Guidance

Supplementary Guide: Realist evaluation (HTML)

Updated 2 July 2025

1. Realist Evaluation: What it is and when to use it

Realist Evaluation[footnote 1] (RE) seeks to understand how a policy or programme causes the desired outcomes. The purpose of a realist evaluation is as much to test and refine the theory behind the policy intervention as it is to determine the policy’s outcomes in a particular set of circumstances. A realist evaluation asks not ‘what works?’ or ‘by how much does it work’ but ‘what works, for whom, in what respects, to what extent, in what contexts, and how?’

RE is a member of a family of theory-based evaluation methods. It is particularly appropriate[footnote 2]:

  • for evaluating new initiatives, pilot programmes and trials, or programmes that seem to work but ‘who for and how’ is not yet understood;
  • for evaluating programmes that will be rolled out, to understand how to adapt the intervention to new contexts;
  • for evaluating programmes that have previously demonstrated mixed patterns of outcomes, to understand how and why the differences occur.

The principles of RE can also be used in conducting systematic reviews of the evidence base; this is ‘realist synthesis’[footnote 3].

RE may not be appropriate when[footnote 4]:

  • how, why and where programmes work is already well understood;
  • understanding how a programme works is not relevant to its function (for example, for many psychiatric drugs the causal pathway is little understood but what matters is the correlation between dose and outcome);
  • the only answer required from the evaluation is about the average net effect of the intervention;
  • programmes are genuinely simple and where one size really does fit all;
  • there is no outcome data available;
  • the human and financial resources required to undertake a realist evaluation are not available.
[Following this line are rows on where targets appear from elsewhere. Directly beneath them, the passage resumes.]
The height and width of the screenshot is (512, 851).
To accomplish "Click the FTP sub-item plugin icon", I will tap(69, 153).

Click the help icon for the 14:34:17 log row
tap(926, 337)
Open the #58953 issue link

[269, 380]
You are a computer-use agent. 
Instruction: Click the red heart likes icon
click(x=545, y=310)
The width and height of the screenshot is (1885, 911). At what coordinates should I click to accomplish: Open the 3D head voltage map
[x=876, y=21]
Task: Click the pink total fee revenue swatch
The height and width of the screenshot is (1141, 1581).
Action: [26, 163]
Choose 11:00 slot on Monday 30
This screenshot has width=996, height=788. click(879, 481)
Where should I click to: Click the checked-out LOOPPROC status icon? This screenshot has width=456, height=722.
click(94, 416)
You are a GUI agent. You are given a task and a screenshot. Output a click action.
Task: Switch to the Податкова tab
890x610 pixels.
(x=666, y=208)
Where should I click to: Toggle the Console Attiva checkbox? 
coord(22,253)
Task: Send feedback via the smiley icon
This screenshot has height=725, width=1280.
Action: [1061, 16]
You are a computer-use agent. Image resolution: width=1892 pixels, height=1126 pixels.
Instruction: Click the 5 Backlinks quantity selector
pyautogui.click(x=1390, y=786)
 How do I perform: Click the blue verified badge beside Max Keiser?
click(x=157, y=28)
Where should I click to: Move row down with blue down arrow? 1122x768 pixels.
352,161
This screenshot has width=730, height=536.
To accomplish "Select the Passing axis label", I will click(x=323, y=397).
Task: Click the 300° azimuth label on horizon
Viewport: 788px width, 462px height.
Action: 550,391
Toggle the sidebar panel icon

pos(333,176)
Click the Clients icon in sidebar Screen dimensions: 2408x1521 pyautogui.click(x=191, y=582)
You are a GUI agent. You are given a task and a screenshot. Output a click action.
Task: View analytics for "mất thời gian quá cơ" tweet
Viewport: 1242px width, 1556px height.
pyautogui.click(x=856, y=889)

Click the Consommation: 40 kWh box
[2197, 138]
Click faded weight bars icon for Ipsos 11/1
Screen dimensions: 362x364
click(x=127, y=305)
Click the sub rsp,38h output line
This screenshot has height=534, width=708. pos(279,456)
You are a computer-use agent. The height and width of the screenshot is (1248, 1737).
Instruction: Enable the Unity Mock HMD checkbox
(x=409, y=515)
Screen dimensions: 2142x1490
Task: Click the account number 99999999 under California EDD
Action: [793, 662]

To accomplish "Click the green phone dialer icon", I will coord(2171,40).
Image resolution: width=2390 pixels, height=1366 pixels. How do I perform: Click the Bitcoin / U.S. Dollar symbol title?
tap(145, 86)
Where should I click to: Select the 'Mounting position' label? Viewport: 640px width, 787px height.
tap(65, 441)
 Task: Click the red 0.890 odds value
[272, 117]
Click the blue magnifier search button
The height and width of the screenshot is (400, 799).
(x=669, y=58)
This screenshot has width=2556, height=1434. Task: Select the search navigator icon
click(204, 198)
2. Introducing Realist Evaluation

Social systems are complex and the social programmes that successfully influence them generally need to take account of such factors as the reasoning, preferences and norms of the target group. RE emphasises the importance of understanding how an intervention works and in what context. RE aims to open up the ‘black box’ of the policy intervention to understand why the observed outcomes occurred and to explore the interplay of stakeholders, resources, beliefs, outcomes and circumstances. This can help to develop the evidence base around a policy area and pave the way for the generalisation of the programme.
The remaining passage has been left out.